L’alchimista è al servizio della scienza e della conoscenza, non è il mago di corte, continua infatti Alberto Magno:
«Se tu hai la sfortuna di introdurti presso i principi e re, essi non cesseranno di domandarti: “Ebbene, maestro, come va l’opera? Quando vedremo qualcosa di buono?”. E nella loro impazienza di aspettare la fine, ti accuseranno di essere falso, imbroglione e ti procureranno ogni sorta di amarezze».

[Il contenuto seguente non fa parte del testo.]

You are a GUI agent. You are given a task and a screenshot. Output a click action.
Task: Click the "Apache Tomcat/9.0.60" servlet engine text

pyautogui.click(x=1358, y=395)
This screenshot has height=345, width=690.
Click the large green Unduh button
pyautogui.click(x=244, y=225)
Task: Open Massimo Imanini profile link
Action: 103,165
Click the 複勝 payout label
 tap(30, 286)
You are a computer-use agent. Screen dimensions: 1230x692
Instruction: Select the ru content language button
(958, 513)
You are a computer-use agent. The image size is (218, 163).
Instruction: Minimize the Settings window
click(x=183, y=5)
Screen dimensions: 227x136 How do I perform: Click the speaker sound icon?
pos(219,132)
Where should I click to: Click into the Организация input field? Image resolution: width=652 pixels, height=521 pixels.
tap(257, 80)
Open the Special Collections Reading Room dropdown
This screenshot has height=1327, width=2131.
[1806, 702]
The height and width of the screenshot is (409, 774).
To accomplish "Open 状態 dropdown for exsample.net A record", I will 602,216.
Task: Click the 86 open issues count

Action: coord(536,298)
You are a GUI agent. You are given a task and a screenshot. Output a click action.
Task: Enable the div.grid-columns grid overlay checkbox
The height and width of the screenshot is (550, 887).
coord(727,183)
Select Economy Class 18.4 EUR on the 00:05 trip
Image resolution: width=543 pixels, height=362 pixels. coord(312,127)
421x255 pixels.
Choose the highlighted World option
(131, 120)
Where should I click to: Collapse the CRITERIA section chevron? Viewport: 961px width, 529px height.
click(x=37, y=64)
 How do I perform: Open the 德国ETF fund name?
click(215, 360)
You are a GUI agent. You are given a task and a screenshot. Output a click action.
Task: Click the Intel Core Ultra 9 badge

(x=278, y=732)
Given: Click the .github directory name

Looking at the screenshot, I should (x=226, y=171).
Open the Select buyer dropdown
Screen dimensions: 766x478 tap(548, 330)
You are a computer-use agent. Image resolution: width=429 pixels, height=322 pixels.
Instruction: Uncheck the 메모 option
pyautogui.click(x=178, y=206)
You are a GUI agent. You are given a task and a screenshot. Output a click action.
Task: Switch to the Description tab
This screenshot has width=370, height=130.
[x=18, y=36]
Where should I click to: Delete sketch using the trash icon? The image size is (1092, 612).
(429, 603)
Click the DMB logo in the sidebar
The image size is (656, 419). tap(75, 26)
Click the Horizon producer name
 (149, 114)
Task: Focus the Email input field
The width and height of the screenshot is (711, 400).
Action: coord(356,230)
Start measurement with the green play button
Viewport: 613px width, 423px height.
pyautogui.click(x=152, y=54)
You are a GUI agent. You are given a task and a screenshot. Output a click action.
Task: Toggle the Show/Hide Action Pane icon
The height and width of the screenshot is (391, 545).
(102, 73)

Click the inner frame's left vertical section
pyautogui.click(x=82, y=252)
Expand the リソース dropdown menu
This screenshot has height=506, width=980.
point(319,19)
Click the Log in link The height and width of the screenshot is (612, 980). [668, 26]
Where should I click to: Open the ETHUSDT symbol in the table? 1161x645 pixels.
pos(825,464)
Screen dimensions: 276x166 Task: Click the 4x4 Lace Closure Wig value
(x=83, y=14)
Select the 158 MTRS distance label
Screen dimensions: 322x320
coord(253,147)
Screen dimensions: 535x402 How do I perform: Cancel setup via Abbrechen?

In tutte le opere alchemiche scritte tra il XIII e il XV secolo la purezza spirituale è considerata l’unico modo per ottenere la grazia della trasformazione alchemica. Nei trattati d’alchimia il cristianesimo è il centro della creazione e della storia umana. Tutti i testi proclamano l’adesione all’autentico messaggio evangelico, il ritorno alla semplicità e spiritualità, la rinuncia al potere e alle ricchezze. Molti alchimisti, dunque, condannavano la corruzione della curia e profetizzavano la venuta dell’Anticristo come conseguenza della brama di potere della curia papale. Forse a seguito di questo la Chiesa cominciò a irrigidirsi verso l’alchimia nel 1272 il capitolo di Barbona proibì ai francescani di praticare l’alchimia; nel 1273 i domenicani di Postt ebbero il medesimo divieto, che tocco ai domenicani italiani nel 1313. Nel 1323 i domenicani parigini vietarono l’insegnamento dell’alchimia alla Sorbona, e ordinarono di bruciare pubblicamente testi eretici. La persecuzione divenne totale nel 1376 quando il directorium inquisitorum domenicano considerò l’alchimia abominevole come la magia, la stregoneria e la negromanzia.